Creating paper from wheat waste gives forests a break - and harvesters a new revenue stream.

Columbia Pulp has become the first tree-free pulping facility in North America, with a design capacity to process 240,000 tons of straw that the farmers would otherwise throw away each year. What was once waste could now be salvaged and sold for pulp to make paper products that didn’t require felling a single tree.


Washington’s iconic forests of Douglas fir, western hemlock and sitka spruce are some of the most efficient carbon-sequestration ecosystems in the world. Taken together, these trees scrub 35 percent of the state’s total carbon emissions. All that wood is also worth a lot of money - net timber revenues from state forestland amounted to $124 million in 2018.


The tension is evident: a state whose forests are a critical carbon sink has built an economy that relies on turning those forests into plywood, sawdust and paper products. But Washington is also home to a vast landscape of about 2.2 million acres of wheat fields that undulate across its southeastern flank, making it America’s third largest producer of wheat.
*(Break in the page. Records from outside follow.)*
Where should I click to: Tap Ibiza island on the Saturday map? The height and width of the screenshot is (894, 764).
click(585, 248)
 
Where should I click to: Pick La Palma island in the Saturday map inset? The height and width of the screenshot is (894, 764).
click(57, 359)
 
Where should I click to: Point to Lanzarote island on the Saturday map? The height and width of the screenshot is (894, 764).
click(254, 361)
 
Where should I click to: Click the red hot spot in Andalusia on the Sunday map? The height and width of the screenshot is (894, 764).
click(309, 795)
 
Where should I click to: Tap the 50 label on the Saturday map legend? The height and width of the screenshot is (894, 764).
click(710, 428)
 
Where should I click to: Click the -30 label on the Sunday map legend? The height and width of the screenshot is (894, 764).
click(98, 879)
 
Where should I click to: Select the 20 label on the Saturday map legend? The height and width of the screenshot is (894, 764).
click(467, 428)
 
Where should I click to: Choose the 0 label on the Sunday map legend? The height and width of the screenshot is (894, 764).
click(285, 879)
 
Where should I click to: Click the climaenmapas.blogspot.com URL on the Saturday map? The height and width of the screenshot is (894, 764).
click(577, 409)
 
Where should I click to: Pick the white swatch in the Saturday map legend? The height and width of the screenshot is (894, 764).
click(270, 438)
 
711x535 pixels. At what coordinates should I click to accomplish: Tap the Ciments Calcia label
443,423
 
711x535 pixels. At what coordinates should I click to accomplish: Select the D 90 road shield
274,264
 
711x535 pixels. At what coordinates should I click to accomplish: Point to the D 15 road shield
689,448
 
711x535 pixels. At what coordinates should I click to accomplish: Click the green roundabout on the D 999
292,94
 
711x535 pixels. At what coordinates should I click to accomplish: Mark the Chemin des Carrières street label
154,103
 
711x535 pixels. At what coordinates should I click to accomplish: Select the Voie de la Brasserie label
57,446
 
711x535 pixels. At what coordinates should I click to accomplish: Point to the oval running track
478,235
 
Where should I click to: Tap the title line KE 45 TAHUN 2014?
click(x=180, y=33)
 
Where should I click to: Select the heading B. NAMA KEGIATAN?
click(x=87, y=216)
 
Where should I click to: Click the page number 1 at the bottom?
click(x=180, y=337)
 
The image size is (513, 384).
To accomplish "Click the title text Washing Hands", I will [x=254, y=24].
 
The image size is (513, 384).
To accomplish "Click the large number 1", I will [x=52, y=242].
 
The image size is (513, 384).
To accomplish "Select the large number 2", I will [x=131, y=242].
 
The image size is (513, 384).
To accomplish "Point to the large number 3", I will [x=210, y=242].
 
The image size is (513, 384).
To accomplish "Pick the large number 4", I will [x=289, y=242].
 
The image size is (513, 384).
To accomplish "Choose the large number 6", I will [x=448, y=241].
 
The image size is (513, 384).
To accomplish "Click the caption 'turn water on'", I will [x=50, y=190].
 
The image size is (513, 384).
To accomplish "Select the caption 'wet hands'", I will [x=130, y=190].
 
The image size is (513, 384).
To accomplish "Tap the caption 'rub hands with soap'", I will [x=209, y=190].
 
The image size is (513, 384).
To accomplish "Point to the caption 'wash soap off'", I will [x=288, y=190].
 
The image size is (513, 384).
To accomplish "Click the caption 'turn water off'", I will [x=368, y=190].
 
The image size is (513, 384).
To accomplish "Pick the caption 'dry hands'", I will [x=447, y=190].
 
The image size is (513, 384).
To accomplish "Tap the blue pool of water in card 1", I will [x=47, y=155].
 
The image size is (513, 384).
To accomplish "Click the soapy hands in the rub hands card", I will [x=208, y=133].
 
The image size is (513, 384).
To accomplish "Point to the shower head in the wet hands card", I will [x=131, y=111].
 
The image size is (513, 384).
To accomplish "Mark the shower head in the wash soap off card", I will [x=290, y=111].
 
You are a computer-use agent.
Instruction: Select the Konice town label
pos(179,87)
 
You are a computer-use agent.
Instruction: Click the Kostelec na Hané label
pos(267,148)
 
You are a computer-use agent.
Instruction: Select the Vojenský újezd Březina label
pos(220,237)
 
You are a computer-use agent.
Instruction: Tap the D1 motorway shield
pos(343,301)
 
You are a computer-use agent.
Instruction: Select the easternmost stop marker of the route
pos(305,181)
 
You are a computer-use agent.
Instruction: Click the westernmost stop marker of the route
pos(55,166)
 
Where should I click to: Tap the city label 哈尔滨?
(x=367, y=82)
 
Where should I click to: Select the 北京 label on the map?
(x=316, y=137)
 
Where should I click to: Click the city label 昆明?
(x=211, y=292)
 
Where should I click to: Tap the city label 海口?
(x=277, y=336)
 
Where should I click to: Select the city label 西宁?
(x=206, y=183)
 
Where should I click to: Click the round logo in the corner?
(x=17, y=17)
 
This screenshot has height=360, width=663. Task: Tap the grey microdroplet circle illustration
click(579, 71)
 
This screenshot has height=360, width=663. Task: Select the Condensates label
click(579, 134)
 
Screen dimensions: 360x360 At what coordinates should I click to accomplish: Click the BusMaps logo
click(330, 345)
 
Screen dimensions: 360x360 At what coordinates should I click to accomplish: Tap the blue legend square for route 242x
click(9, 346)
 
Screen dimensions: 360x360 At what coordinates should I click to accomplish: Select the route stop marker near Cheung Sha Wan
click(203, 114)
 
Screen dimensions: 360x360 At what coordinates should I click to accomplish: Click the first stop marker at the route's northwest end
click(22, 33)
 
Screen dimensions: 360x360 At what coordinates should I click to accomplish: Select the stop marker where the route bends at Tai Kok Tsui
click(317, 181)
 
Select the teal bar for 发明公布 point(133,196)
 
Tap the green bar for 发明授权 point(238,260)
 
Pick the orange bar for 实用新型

One of the many challenges of profitable wheat production is that the stalk closest to the ground is too dense for the combine to run through, so farmers must figure out how to clear what’s left standing after the harvest. There are essentially three options: till, burn, or bale. The first two are undesirable. Tilling dries out the soil and causes erosion, and burning fills the air with noxious smoke. That leaves baling as the most environmentally friendly option. The question is, what to do with all those bales of unusable leftover straw?


“That’s where Columbia Straw comes in,” says Rankin, who got involved with Columbia Pulp in 2014 after seeing a need to form connections between the company and the people producing wheat. Columbia Straw Supply works with local balers to buy up all that leftover wheat straw, which Columbia Pulp turns into pulp for paper products, giving farmers a new stream of revenue - and pushing the paper industry in a more sustainable direction.


Between the forest conservation and the more efficient processing techniques, Columbia Pulp estimates that replacing 140,000 tons of conventional pulp with its own version would save 133,000 metric tons of CO2 per year - the equivalent of what’s absorbed by 5.8 million trees.